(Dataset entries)
——————

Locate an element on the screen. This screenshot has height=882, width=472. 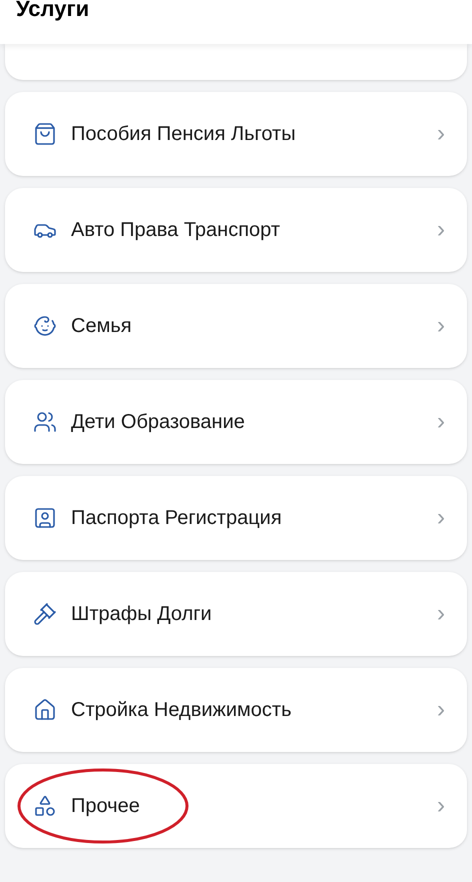
service-item: Стройка Недвижимость › is located at coordinates (236, 710).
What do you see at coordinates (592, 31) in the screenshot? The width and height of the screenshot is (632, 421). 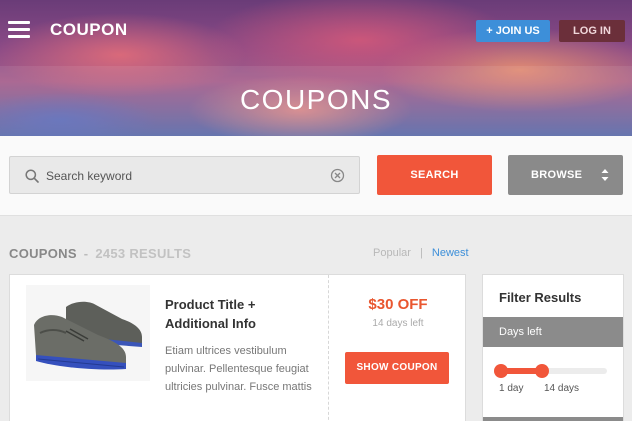 I see `log-in-button: LOG IN` at bounding box center [592, 31].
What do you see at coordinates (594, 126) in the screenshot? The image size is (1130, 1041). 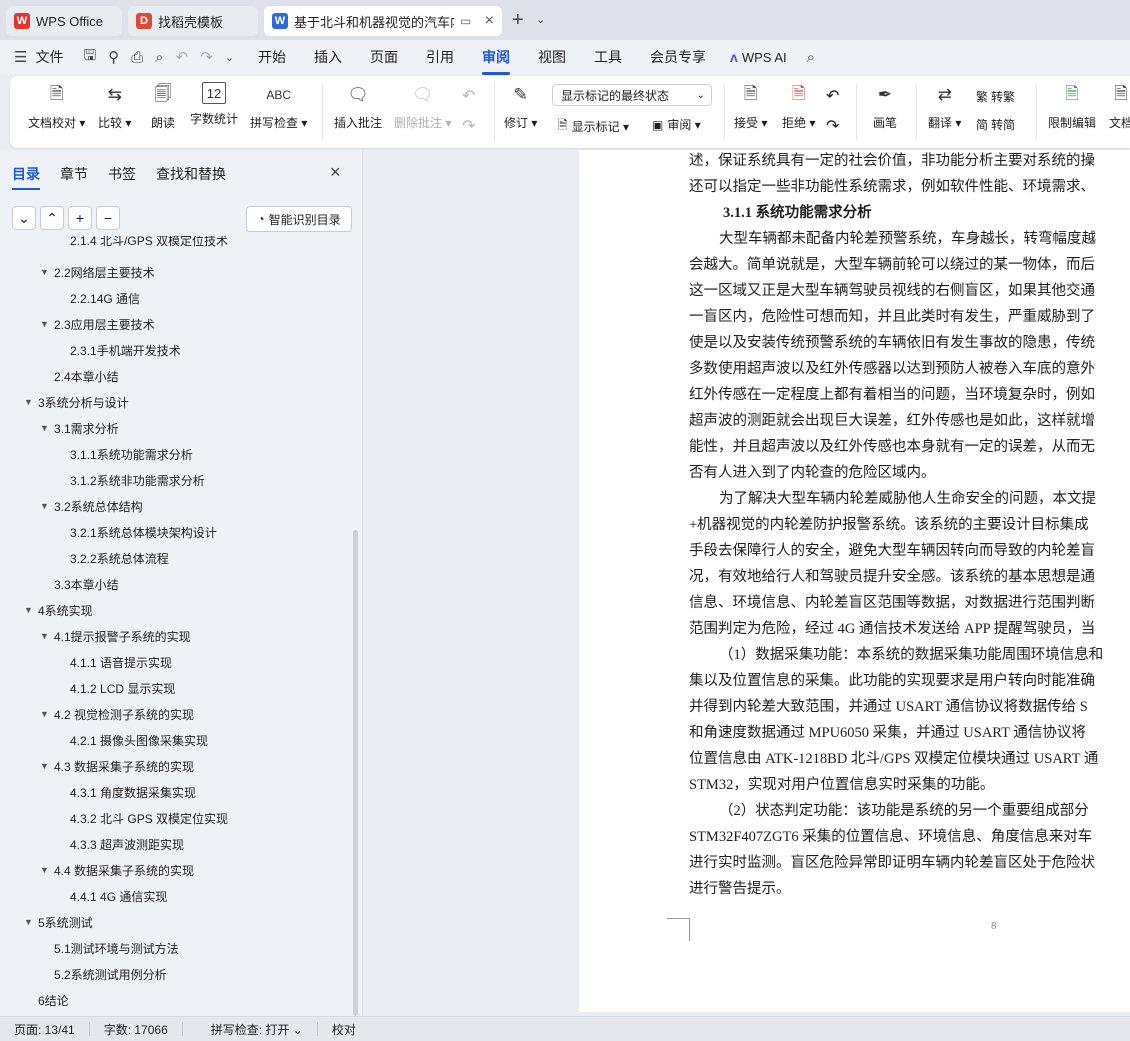 I see `show-markup-button: 🗎 显示标记 ▾` at bounding box center [594, 126].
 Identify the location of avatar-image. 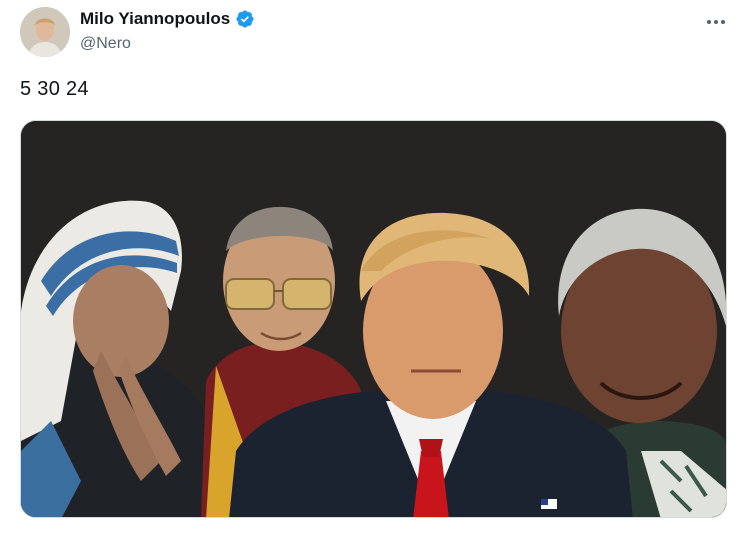
(45, 32).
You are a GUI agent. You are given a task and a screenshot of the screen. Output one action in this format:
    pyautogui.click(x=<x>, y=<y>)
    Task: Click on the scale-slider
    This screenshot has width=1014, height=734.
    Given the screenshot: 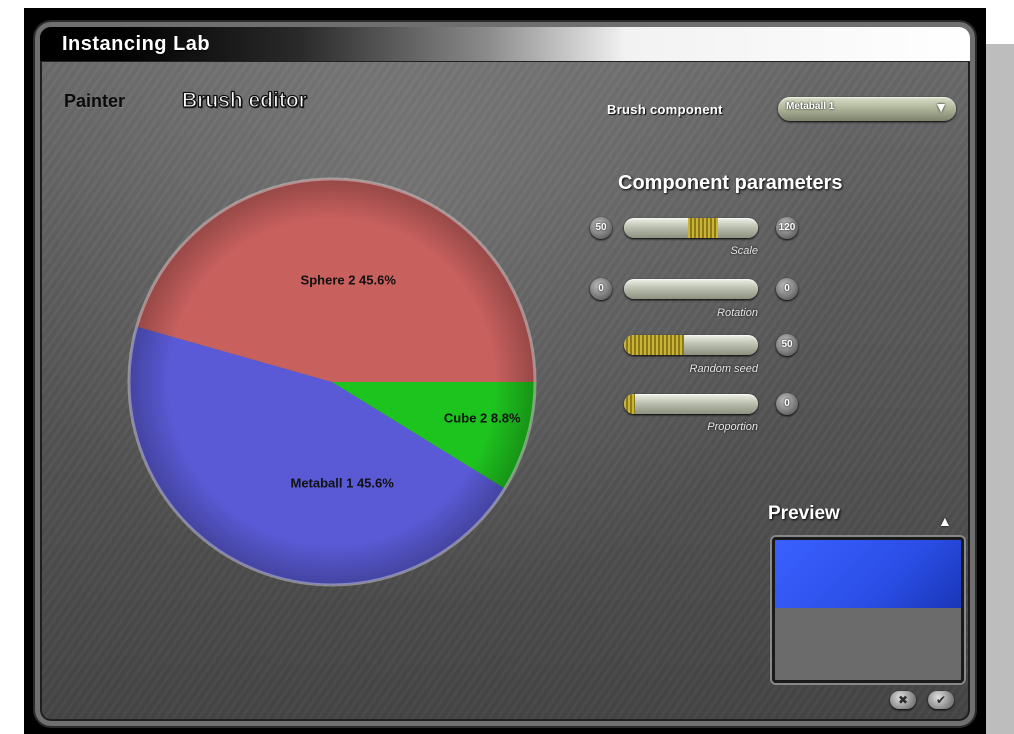 What is the action you would take?
    pyautogui.click(x=691, y=228)
    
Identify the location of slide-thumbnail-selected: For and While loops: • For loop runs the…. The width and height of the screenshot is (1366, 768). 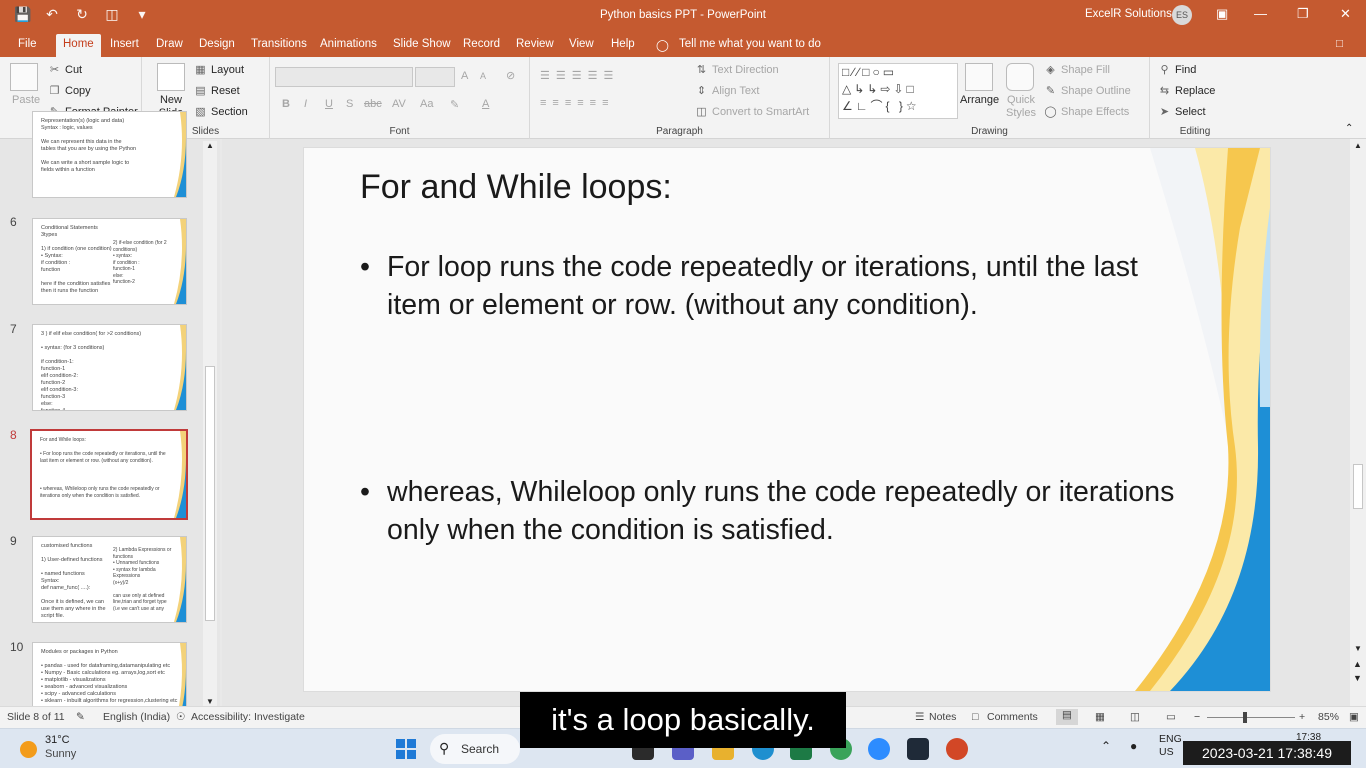
(109, 474).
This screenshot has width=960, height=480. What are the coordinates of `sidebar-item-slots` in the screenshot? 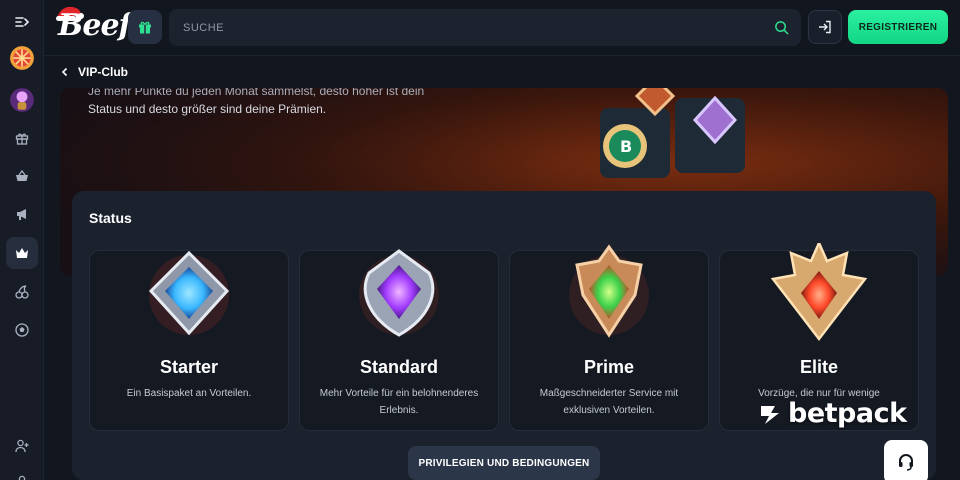 It's located at (22, 292).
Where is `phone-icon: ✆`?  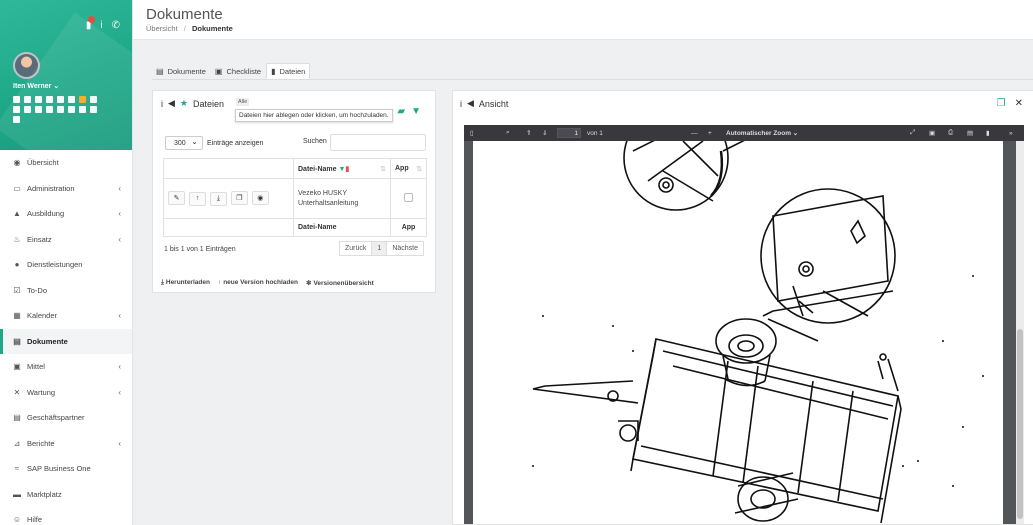 phone-icon: ✆ is located at coordinates (116, 26).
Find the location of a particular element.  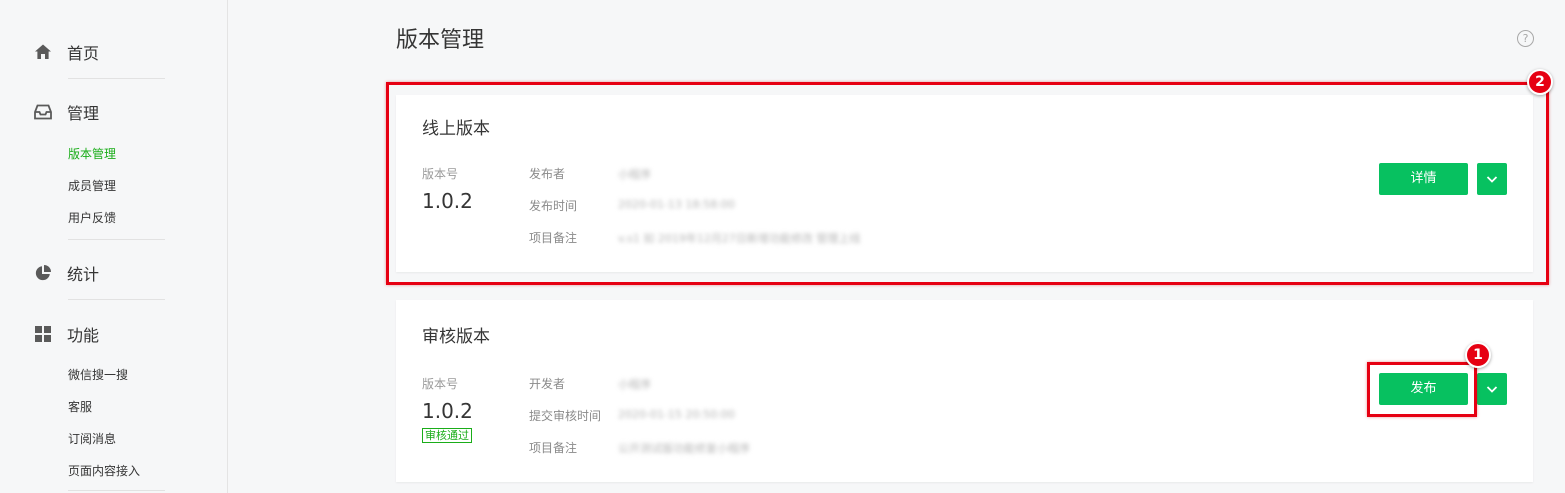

——————

■ Required work
Render as a numbered list the lines of the listing from the line with "Identify the location of slide-thumbnail-selected: For" up to and including the line with "(109, 474).", skipping blank lines. Leave the pictures out.

■ Reply
1. Identify the location of slide-thumbnail-selected: For and While loops: • For loop runs the…. The width and height of the screenshot is (1366, 768). 
2. (109, 474).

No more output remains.